A primeira edição d’A Origem das Espécies seria publicada um ano depois, em 1859, com 502 páginas de escrutínio e ponderação. Mesmo assim, foi considerada por Darwin, na introdução, um esboço rústico, preliminar. “No presente momento, minha obra está quase concluída, mas, como ela ainda me tomará alguns anos para ser completada, e minha saúde está longe de ser boa, tive certa urgência em publicar este resumo”. Em outras palavras: a água bateu na bunda.
“Espero que o leitor consiga depositar alguma confiança em minha exatidão(…). Este resumo, que agora publico, deve estar com certeza imperfeito.” É, Darwin… Acho que deu para confiar. E também deu para reconhecer o papel de Wallace. Felizmente, esse capítulo da ciência foi resolvido sem brigas.
Se você é cientista ou fã de ciência, ler A Origem é como encarar um clássico literário do calibre de Dom Quixote ou Os Lusíadas. Darwin não era um escritor empolado: usava vocabulário simples, com poucos floreios. Ele também não tinha nenhuma pretensão de provocar a Igreja ou fazer desfeita com outros naturalistas: era humilde e registrava no papel todas as críticas apresentadas por seus leitores – às quais respondia minuciosamente.
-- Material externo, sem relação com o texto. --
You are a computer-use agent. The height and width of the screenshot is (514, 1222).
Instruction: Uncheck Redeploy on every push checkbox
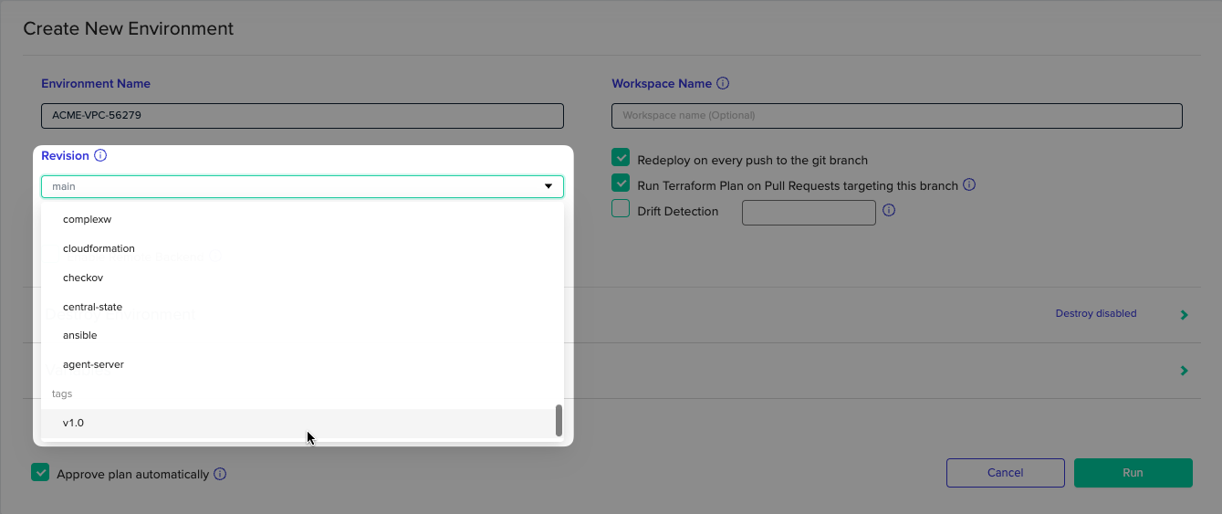[621, 158]
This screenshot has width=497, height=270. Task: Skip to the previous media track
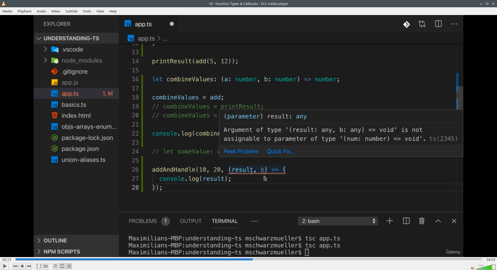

Por outro lado, seus parágrafos são longos, ele abusa das vírgulas e apresenta suas ideias de maneira prolixa e circular – sempre retomando dezenas de exemplos como evidências para suas afirmações. Darwin praticou a ciência em uma época bem diferente da nossa, em que não havia uma ampla indústria de publicação de artigos, revisão por pares, cobranças de produtividade, bolsas federais nem muita padronização para apresentar resultados.
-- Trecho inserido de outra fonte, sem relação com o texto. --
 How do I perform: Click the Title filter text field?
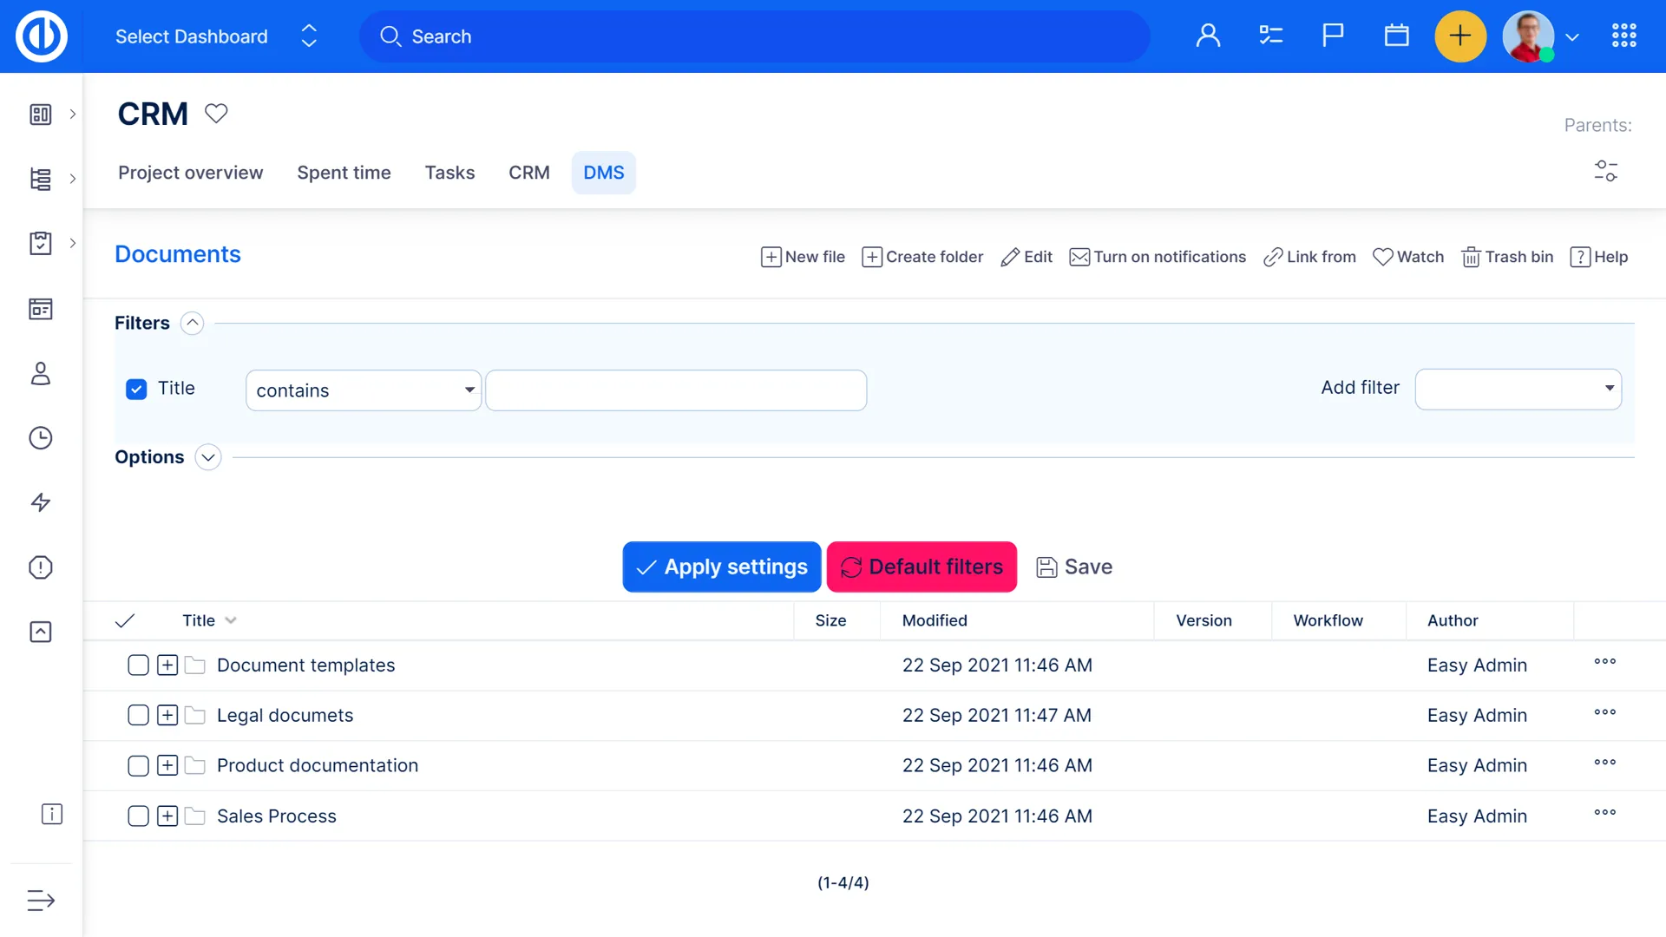[x=676, y=390]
Outro aspecto interessante da leitura é verificar em primeira mão até onde Darwin foi capaz de chegar – e em que aspectos as versões originais de suas ideias foram refinadas por seus sucessores usando ferramentas que só vieram depois. A teoria da evolução vigente hoje é a chamada Síntese Moderna, desenvolvida no começo do século 20. Os biólogos dessa época uniram a seleção natural de Darwin com a genética de Mendel em um sólido alicerce matemático, que incorpora outras forças evolutivas (como a deriva genética, uma flutuação aleatória no pool de genes que não está associada a pressões seletivas).
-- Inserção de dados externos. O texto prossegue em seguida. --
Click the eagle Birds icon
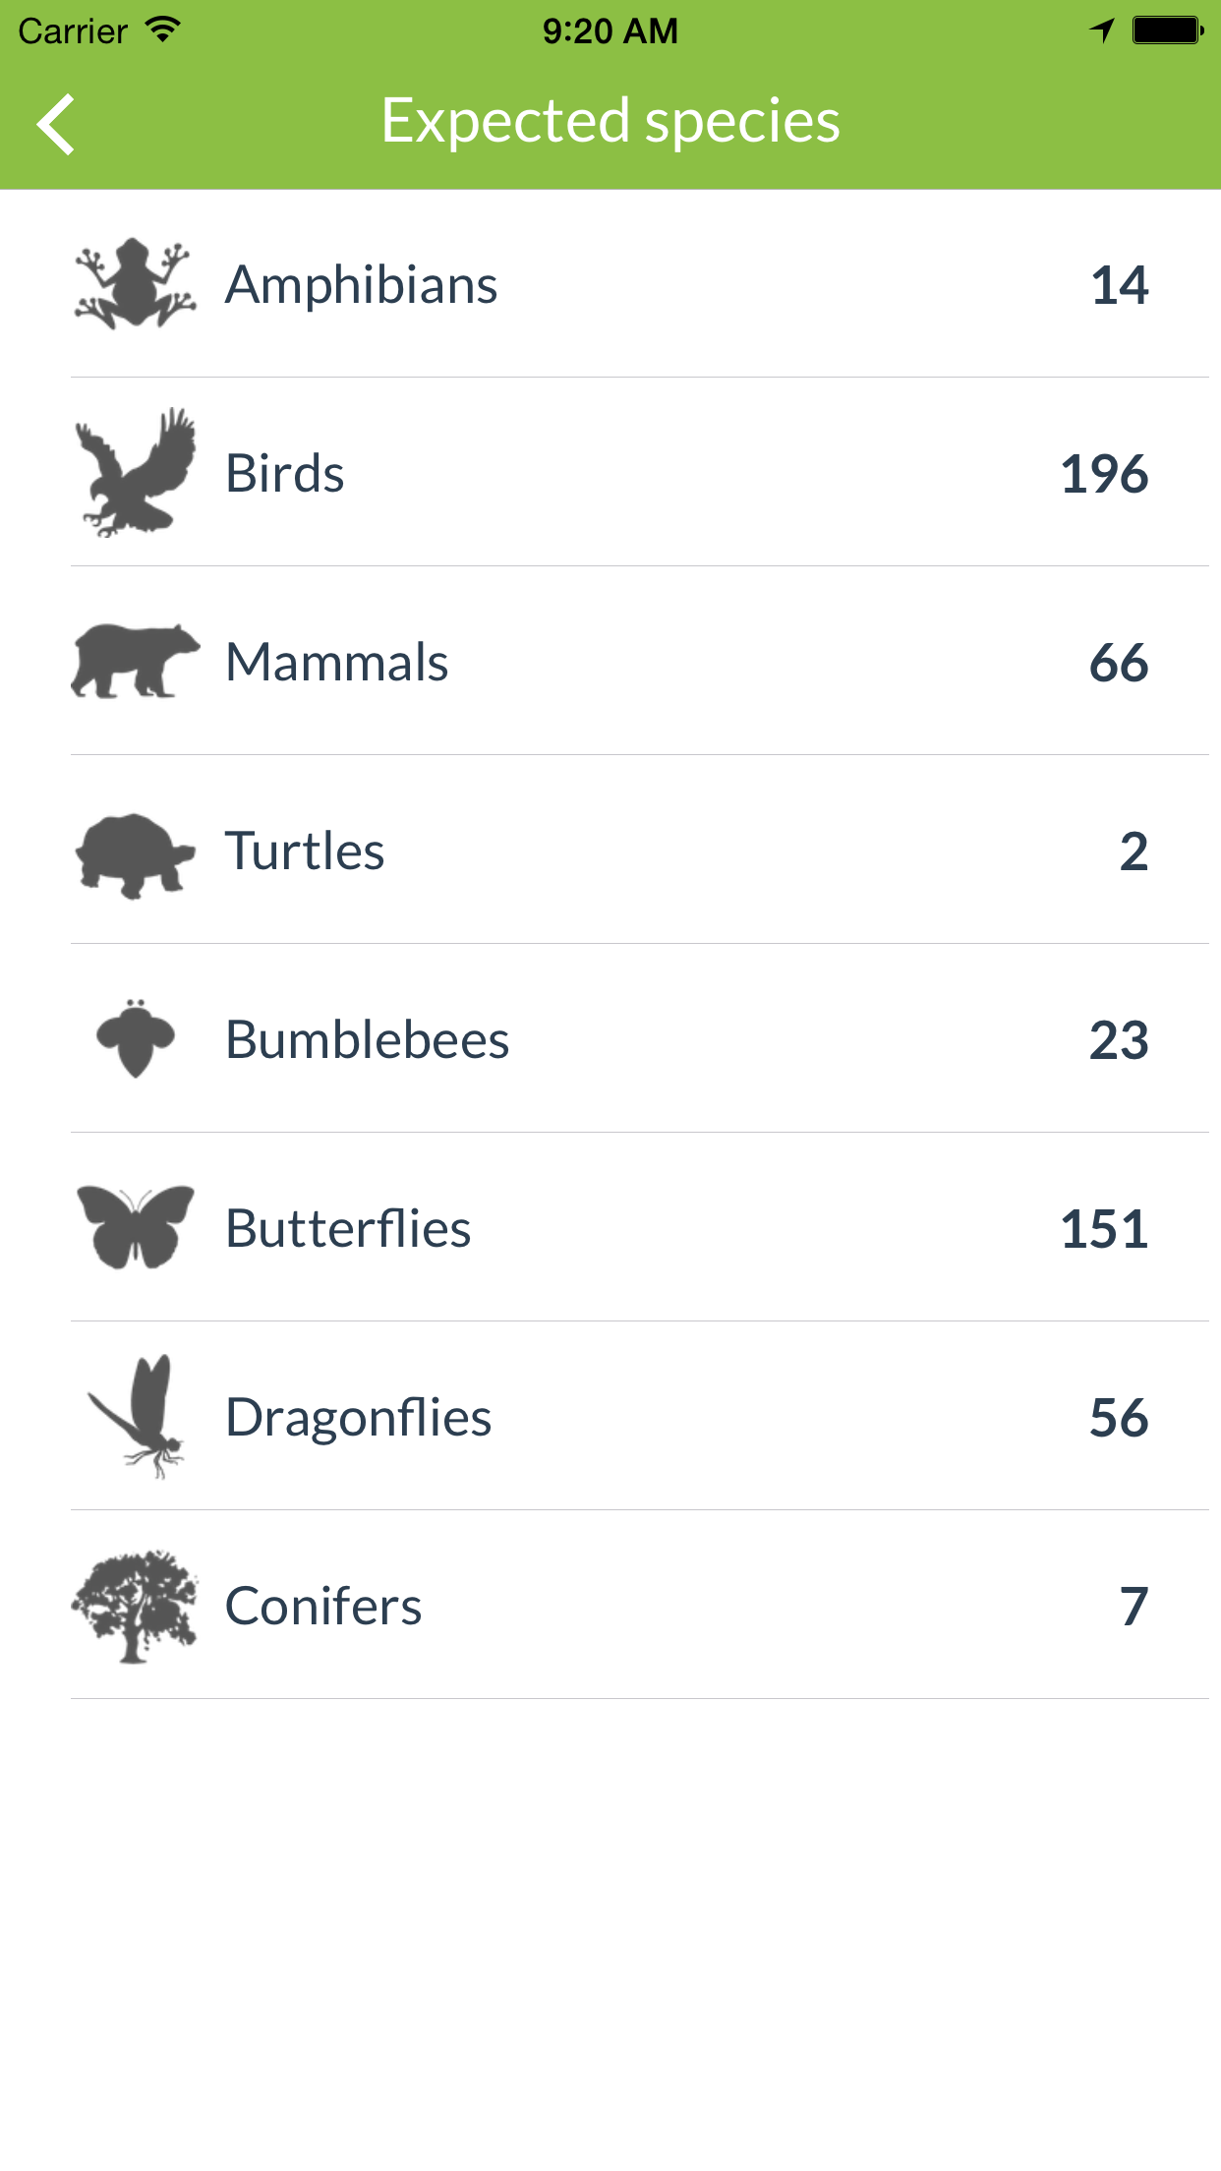The image size is (1221, 2171). (135, 472)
Ou seja: ao contrário do que muitos criacionistas imaginam, a Teoria da Evolução não é uma outra forma de crença – uma explicação alternativa para a biodiversidade da Terra, que pode ser equiparada à ideia bíblica da Criação. Na verdade, ela é um enorme edifício de ideias discutidas e aperfeiçoadas ao longo dos últimos 150 anos, sempre por meio do diálogo entre pesquisadores, experimentos de laboratório e a observação cuidadosa da natureza. A Origem foi a semente de algo muito maior. E de algo muito diferente de um dogma.
A Origem está em domínio público e tem diversas traduções, mas a mais caprichada – de longe – é a edição tamanho pocket da Editora Ubu, que você vê ali na foto.